Input:
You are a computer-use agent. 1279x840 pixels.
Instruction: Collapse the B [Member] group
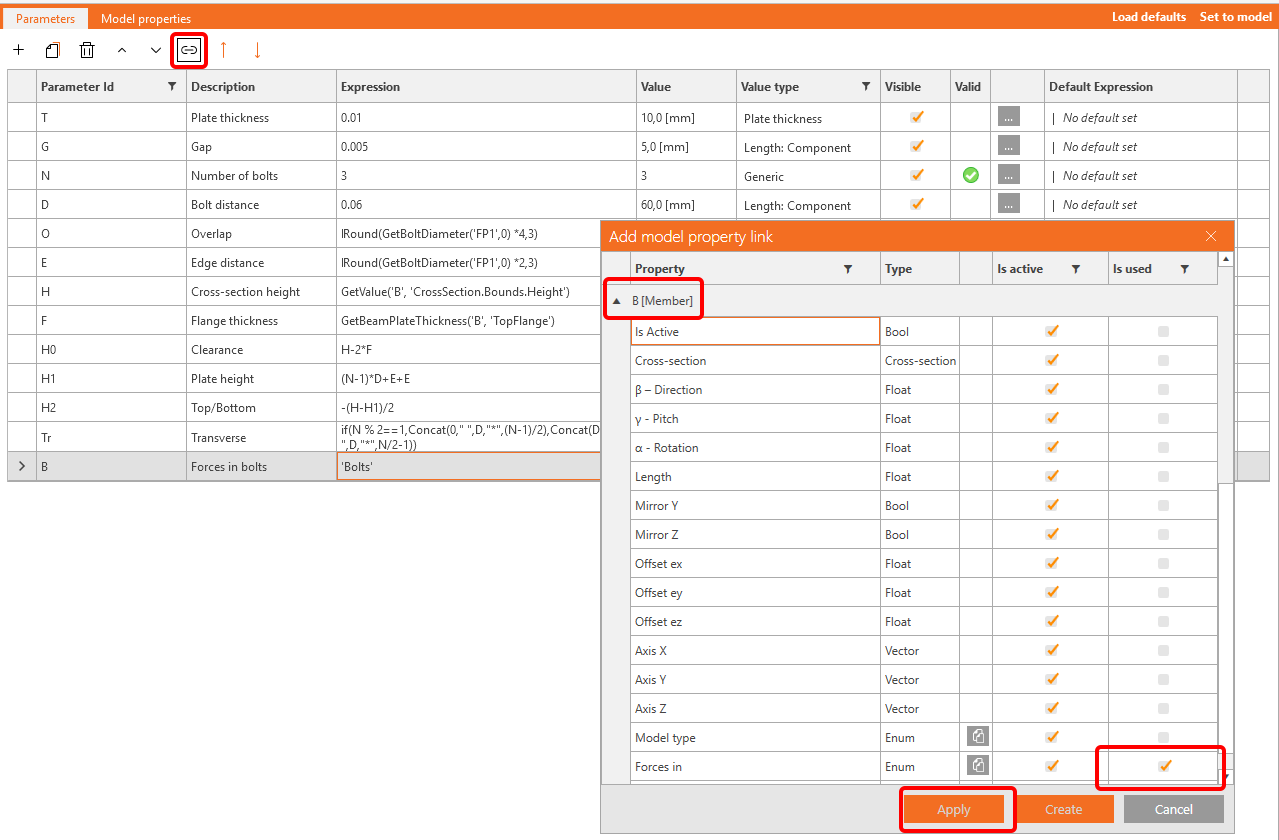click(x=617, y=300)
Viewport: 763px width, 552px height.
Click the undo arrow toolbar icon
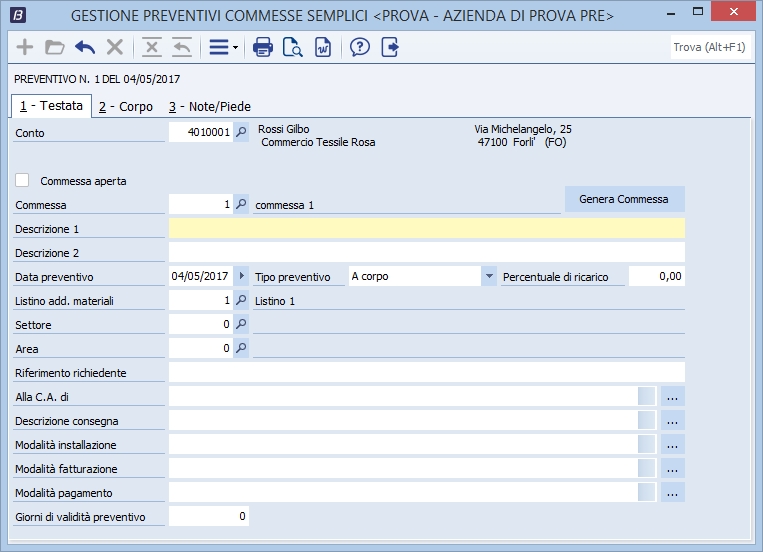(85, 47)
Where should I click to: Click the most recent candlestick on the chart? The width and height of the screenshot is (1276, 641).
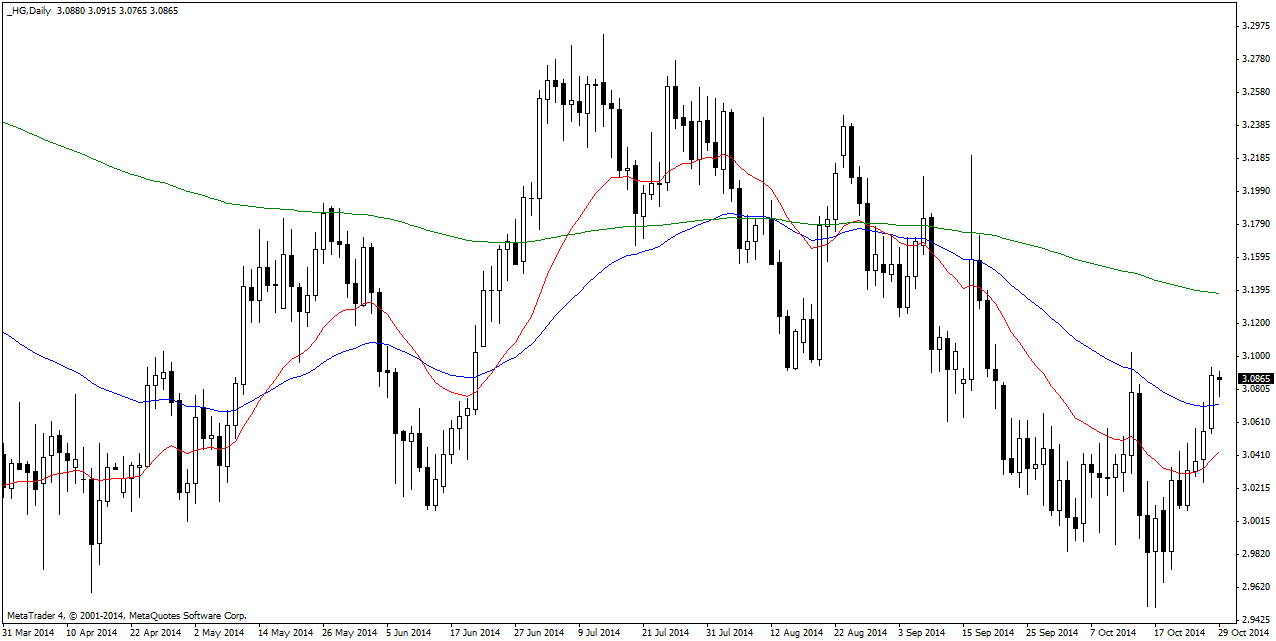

Assignment: Only lines holding the word "height" are wanted, so copy each of them from the records above.

Written answer:
Viewport: 763px width, 552px height.
Where should I click to: Click the most recent candlestick on the chart? The width and height of the screenshot is (1276, 641).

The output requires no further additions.